*RECORDS PROVIDED:*
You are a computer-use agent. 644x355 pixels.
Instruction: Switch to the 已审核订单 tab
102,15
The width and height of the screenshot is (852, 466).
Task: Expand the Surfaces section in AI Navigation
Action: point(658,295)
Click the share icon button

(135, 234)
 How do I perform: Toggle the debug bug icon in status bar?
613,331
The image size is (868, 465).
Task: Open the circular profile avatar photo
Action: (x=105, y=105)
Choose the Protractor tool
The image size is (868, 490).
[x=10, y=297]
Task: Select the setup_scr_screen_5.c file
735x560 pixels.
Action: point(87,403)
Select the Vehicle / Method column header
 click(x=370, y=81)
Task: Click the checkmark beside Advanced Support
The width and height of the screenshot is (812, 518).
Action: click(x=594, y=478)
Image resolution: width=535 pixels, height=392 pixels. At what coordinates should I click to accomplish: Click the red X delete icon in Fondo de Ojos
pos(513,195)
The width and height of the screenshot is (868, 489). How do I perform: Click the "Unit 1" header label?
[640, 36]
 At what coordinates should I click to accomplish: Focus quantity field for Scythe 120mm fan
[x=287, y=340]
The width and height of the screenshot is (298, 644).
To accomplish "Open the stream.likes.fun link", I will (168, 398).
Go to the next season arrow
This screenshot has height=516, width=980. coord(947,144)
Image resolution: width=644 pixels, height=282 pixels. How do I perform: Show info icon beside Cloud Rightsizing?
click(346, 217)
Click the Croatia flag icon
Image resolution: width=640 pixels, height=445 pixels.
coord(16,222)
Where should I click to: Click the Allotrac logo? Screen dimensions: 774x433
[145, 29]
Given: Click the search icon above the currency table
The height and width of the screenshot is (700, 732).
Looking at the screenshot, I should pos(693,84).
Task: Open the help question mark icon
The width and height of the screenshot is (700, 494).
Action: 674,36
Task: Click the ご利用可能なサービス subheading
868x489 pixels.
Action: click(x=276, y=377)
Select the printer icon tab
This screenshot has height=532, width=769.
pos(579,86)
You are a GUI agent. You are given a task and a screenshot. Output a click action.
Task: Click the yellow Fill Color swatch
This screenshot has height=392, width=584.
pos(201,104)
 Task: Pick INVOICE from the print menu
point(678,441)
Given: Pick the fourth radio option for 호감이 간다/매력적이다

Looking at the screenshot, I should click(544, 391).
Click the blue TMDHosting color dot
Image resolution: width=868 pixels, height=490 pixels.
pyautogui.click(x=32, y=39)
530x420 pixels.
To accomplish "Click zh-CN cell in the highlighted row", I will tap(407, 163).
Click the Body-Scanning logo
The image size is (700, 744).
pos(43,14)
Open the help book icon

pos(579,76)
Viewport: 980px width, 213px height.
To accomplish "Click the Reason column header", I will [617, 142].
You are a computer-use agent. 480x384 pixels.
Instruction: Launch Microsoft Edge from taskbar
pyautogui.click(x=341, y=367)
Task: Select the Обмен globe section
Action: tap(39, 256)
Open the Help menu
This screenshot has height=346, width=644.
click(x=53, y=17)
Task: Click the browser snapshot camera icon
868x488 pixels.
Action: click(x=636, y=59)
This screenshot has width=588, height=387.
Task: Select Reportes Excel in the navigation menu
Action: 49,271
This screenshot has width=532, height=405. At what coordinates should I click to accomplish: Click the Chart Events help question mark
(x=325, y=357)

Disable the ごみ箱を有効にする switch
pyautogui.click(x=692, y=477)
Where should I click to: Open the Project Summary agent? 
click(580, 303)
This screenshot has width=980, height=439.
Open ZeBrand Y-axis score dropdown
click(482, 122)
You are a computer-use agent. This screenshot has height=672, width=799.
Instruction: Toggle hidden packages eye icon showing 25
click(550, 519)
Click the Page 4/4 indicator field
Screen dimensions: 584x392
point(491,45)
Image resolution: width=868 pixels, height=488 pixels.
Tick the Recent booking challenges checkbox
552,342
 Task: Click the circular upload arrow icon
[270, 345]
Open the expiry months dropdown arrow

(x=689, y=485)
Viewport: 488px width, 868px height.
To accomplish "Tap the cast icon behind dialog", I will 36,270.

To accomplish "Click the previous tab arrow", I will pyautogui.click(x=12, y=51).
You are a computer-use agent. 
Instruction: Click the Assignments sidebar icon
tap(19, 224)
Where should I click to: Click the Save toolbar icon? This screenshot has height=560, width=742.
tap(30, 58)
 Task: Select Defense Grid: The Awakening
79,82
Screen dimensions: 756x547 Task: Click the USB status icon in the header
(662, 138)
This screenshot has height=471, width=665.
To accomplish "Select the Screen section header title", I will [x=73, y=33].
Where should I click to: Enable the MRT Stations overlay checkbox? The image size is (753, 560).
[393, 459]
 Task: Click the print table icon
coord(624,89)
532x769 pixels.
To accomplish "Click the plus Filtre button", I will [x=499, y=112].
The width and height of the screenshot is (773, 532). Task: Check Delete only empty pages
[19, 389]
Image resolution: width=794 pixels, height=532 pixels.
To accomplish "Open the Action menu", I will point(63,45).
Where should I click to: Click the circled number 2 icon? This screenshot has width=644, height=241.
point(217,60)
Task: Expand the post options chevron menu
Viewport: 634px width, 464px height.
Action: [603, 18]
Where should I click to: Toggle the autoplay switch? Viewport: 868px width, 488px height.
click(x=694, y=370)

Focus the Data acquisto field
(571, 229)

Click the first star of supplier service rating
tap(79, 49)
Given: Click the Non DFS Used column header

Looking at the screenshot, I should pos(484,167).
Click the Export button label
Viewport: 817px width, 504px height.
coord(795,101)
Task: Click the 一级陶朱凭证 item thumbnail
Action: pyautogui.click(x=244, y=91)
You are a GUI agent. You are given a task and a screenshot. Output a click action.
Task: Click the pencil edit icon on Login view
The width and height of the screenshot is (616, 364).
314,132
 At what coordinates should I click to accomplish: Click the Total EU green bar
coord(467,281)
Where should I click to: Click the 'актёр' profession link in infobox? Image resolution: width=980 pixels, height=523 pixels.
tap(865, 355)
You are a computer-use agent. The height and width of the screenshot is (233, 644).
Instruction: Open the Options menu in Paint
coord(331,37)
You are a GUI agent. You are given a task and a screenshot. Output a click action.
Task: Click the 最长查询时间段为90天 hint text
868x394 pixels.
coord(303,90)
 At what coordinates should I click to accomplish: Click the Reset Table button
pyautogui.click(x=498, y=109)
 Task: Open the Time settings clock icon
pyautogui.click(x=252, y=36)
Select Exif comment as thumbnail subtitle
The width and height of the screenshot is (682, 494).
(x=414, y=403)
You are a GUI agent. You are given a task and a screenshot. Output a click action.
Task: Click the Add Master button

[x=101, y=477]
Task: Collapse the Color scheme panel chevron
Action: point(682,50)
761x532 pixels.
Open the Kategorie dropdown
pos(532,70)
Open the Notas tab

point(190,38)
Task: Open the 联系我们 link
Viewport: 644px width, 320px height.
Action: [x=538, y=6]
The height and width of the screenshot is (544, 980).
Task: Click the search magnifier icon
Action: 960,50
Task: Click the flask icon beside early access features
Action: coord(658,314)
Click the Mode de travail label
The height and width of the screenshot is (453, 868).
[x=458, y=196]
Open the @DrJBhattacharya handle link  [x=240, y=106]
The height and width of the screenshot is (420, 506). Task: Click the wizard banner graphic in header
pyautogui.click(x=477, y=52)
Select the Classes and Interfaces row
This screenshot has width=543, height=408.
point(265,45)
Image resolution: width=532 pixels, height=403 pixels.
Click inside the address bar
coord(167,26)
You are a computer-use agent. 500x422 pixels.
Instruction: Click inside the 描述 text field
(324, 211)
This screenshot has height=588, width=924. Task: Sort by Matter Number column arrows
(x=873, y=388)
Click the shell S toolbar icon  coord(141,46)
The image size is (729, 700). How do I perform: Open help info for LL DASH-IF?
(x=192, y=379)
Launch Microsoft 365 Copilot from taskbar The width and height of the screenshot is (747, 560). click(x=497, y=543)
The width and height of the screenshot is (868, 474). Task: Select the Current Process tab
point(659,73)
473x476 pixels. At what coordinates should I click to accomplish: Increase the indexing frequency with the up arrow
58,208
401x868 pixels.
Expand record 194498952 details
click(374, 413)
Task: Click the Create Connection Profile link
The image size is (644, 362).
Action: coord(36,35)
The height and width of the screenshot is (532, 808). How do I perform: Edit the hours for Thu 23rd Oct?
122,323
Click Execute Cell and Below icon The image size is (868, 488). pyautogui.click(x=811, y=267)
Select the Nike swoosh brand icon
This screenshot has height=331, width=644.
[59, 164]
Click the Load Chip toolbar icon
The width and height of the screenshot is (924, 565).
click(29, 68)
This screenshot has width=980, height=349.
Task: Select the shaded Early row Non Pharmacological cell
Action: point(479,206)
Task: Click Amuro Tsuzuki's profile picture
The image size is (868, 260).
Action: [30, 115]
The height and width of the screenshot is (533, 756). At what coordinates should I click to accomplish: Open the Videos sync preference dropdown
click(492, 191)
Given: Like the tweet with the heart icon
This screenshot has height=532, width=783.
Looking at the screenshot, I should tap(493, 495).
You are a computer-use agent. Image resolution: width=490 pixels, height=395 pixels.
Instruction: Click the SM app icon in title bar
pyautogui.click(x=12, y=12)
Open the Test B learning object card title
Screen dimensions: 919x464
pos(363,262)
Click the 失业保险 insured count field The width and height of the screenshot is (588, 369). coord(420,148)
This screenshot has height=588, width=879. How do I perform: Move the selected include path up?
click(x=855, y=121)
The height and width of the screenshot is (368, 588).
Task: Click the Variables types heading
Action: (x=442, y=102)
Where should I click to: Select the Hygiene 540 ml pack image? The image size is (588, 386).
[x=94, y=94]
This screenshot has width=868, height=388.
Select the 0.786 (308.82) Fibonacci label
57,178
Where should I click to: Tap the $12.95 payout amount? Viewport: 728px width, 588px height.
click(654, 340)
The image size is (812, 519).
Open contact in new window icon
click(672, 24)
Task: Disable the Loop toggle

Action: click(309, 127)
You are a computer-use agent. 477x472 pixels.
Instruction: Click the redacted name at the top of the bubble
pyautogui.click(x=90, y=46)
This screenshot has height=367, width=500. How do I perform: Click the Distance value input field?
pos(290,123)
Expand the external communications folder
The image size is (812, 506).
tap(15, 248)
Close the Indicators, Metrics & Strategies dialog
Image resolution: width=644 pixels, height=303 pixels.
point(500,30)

*WORK REQUEST:* Keep both end lines and retype everything in the records above from the line containing "EU green bar" through the line containing "Task: Open the 联系我们 link", exactly, with nothing else.

*ANSWER TO THE EXERCISE:*
 At what coordinates should I click to accomplish: Click the Total EU green bar
coord(467,281)
Where should I click to: Click the 'актёр' profession link in infobox? Image resolution: width=980 pixels, height=523 pixels.
tap(865, 355)
You are a computer-use agent. The height and width of the screenshot is (233, 644).
Instruction: Open the Options menu in Paint
coord(331,37)
You are a GUI agent. You are given a task and a screenshot. Output a click action.
Task: Click the 最长查询时间段为90天 hint text
868x394 pixels.
coord(303,90)
 At what coordinates should I click to accomplish: Click the Reset Table button
pyautogui.click(x=498, y=109)
 Task: Open the Time settings clock icon
pyautogui.click(x=252, y=36)
Select Exif comment as thumbnail subtitle
The width and height of the screenshot is (682, 494).
(x=414, y=403)
You are a GUI agent. You are given a task and a screenshot. Output a click action.
Task: Click the Add Master button

[x=101, y=477]
Task: Collapse the Color scheme panel chevron
Action: point(682,50)
761x532 pixels.
Open the Kategorie dropdown
pos(532,70)
Open the Notas tab

point(190,38)
Task: Open the 联系我们 link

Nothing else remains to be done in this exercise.